I think that arguments proceeding from speed of binary send/receive
aren't worth the electrons they're written on, because there is nothing
anywhere that says what the binary format ought to be. In the case of
XML we're just using the text representation as the binary format too,
and nobody's complained about that. If we were to choose to stick with
straight text internally for a JSON type, we'd do the same thing, and
again nobody would complain.
So, if you want to make a case for using some binary internal format or
other, make it without that consideration.
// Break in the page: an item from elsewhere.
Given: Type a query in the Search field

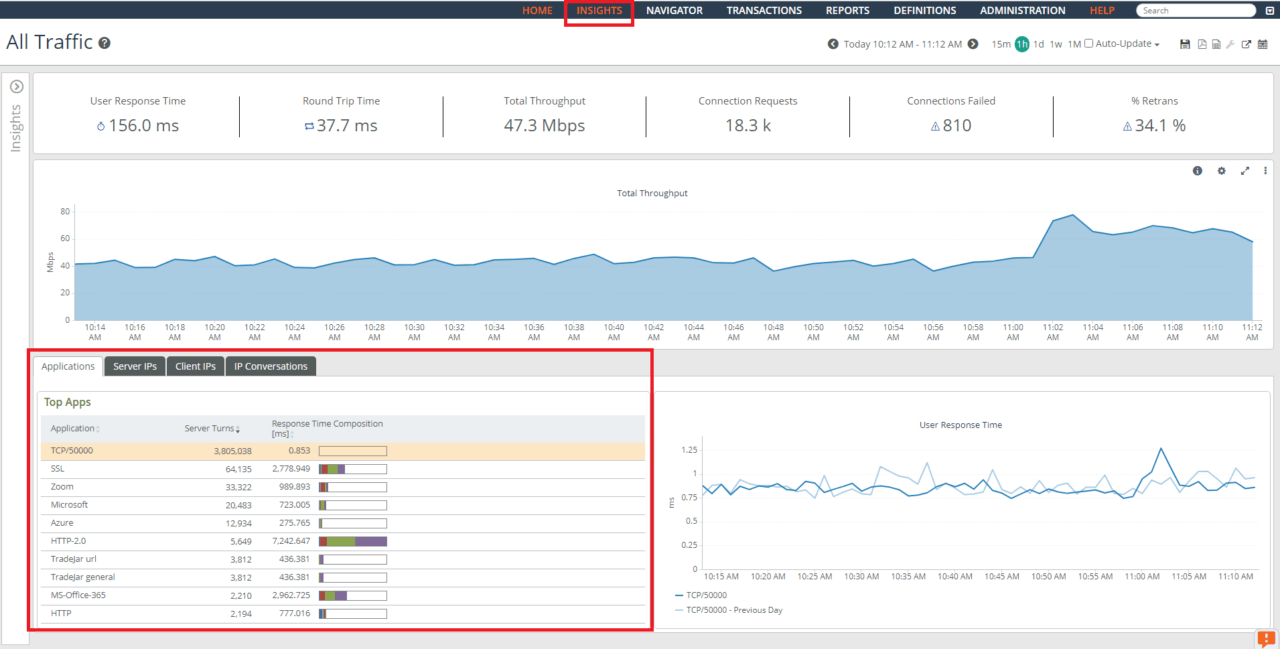Looking at the screenshot, I should tap(1196, 10).
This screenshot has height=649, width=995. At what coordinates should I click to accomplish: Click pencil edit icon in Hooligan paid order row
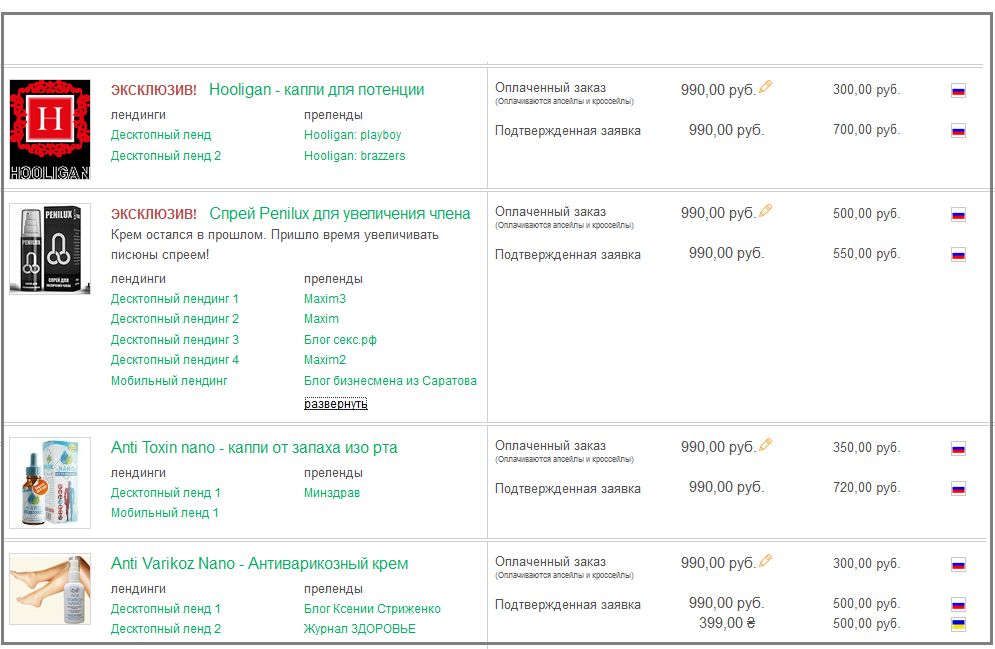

> I'm envisioning staging this up as follows:
> 1. Create a "jsontext". jsontext uses text as its internal
> representation. in/out functions are essentially a straight copy or a copy
> + validate.
> 2. Create a "jsonbinary" type. This uses an optimized binary format for
> internal rep and send/receive. in/out is a parse/transcode operation to
> standard JSON text.
Ugh. Please don't. JSON should be JSON, and nothing else. Do you see
any other datatypes in Postgres that expose such internal considerations?
regards, tom lane
I don't think anyone here was really presenting arguments as yet. We're several layers deep on speculation and everyone is saying that experimentation is needed.
I've got my own reasons for going down this path for a solution I have in mind. I had thought that some part of that might have been applicable to pg core, but if not, that's no problem. For my own edification, I'm going to proceed down this path and see where it leads. I'll let the list know what I find out.
I can understand the sentiment that JSON should be JSON and nothing else from a traditional database server's point of view, but there is nothing sacrosanct about it in the broader context.